The service reads configuration from environment variables (as defined in the repository's config schema). Key names and their defaults (from the code) include:

  • AA_API_URL (default: https://api.aa.com.tr/abone/)
  • AA_API_USER, AA_API_PASS (AA API credentials; optional)
  • KAFKA_BROKERS (default: kafka:9092)
  • REDIS_URL (default: redis://redis:6379)
  • DB_HOST, DB_PORT, DB_USER, DB_PASS, DB_NAME (Postgres connection keys; defaults defined in the config schema)
  • FETCH_CRON (cron expression; a default exists in the config schema)

If AA_API_USER / AA_API_PASS are not set the code falls back to a mock content path (the service uses a MockService implementation to generate sample items).

How the service is triggered

  • Scheduled runs: the repository includes a SchedulerService with a hardcoded @Cron("0 0 */1 * * *") decorator (every hour at :00). The FETCH_CRON environment variable is read from config and logged at startup, but it does not change the active schedule — the decorator expression is fixed in source. To change the schedule, the code must be modified.
  • Manual runs: the service also listens for a Kafka message on the fetch_content_aa topic; the controller consumes that message and calls the same FetchService.runFetch() code path.

What the producer publishes and consumes

  • The code declares and uses several Kafka topics. Notable topics: raw_content_aa_download (emitted when metadata needs to be downloaded), and raw_content_aa (emitted after a document is fetched, parsed and saved). The producer consumes raw_content_aa_download to perform downloads and consumes fetch_content_aa for manual triggers.

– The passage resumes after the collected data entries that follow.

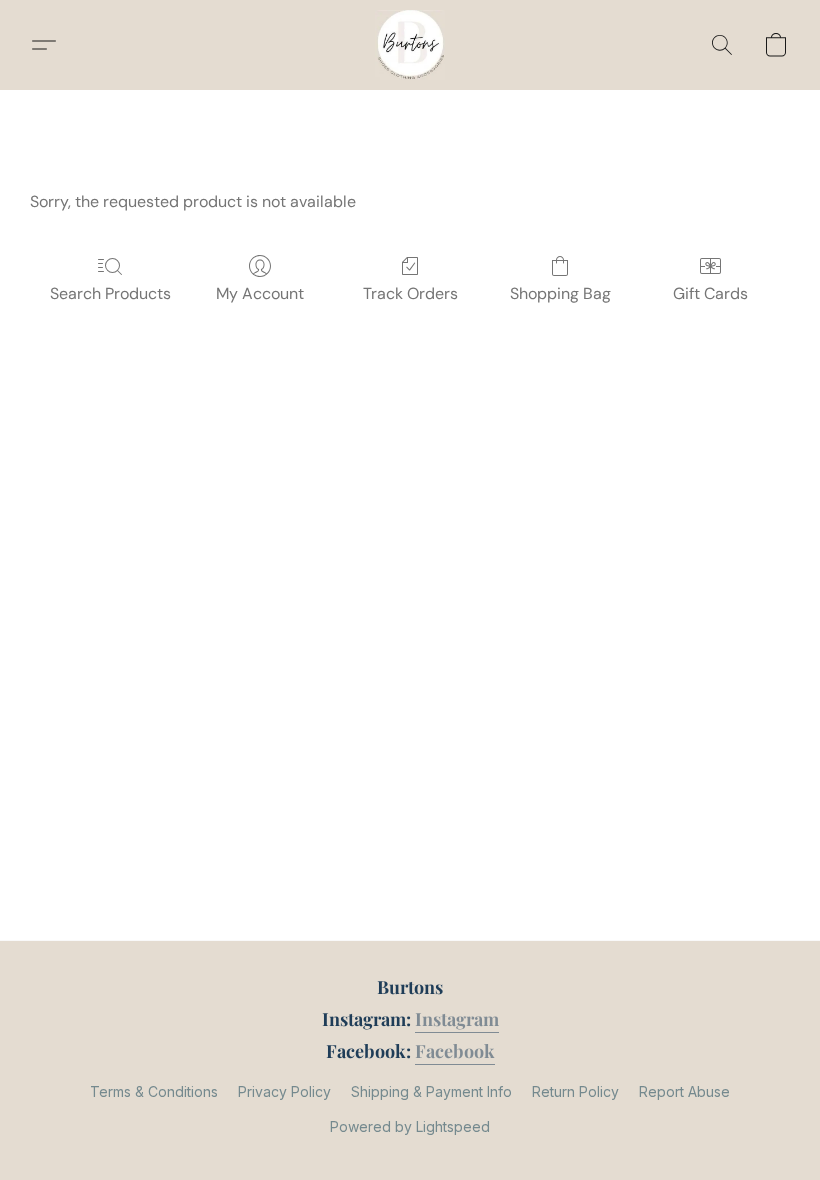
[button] (410, 45)
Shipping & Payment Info (431, 1091)
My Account (260, 293)
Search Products (110, 293)
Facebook (455, 1051)
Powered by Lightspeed (410, 1126)
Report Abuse (684, 1091)
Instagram (457, 1019)
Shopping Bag (560, 293)
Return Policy (575, 1091)
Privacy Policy (284, 1091)
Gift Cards (710, 293)
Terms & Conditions (154, 1091)
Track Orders (410, 293)
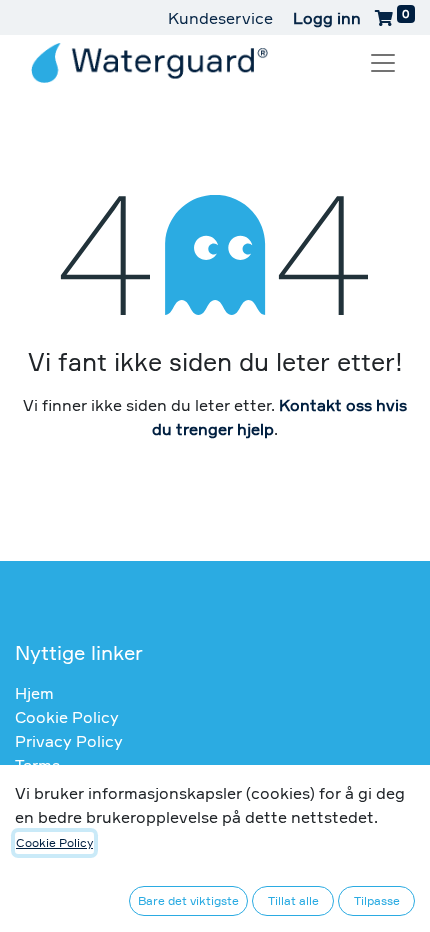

Note: topic declarations and topic creation are handled in the Kafka wrapper service at startup; some environments require explicit broker permissions for topic creation.

Data storage overview (conceptual)

  • Discovered items are persisted as metadata rows. Raw NewsML XML is persisted to a raw table while parsing occurs. Parsed content is persisted as a separate content row. Run/aggregate analytics are also persisted after each run.

Operational notes & troubleshooting

  • Rate limits: the AA API client throws a specific rate-limit error on 429 responses. The fetch workflow increments analytics counters and includes a short delay between requests — see the service constants in the code for exact behavior.
  • Deduplication: short-lived dedup keys are stored in Redis (the code prefixes keys with aan_source_ and uses a TTL). If duplicates are unexpectedly dropped, inspect Redis keys.
  • Cron vs config: the @Cron decorator in SchedulerService is hardcoded to "0 0 */1 * * *". The FETCH_CRON config value is only read for logging — it has no effect on when the scheduler fires.
  • Topic creation: the Kafka wrapper attempts to create topics via the Kafka admin client; if your broker denies topic creation, create topics beforehand or adjust broker permissions.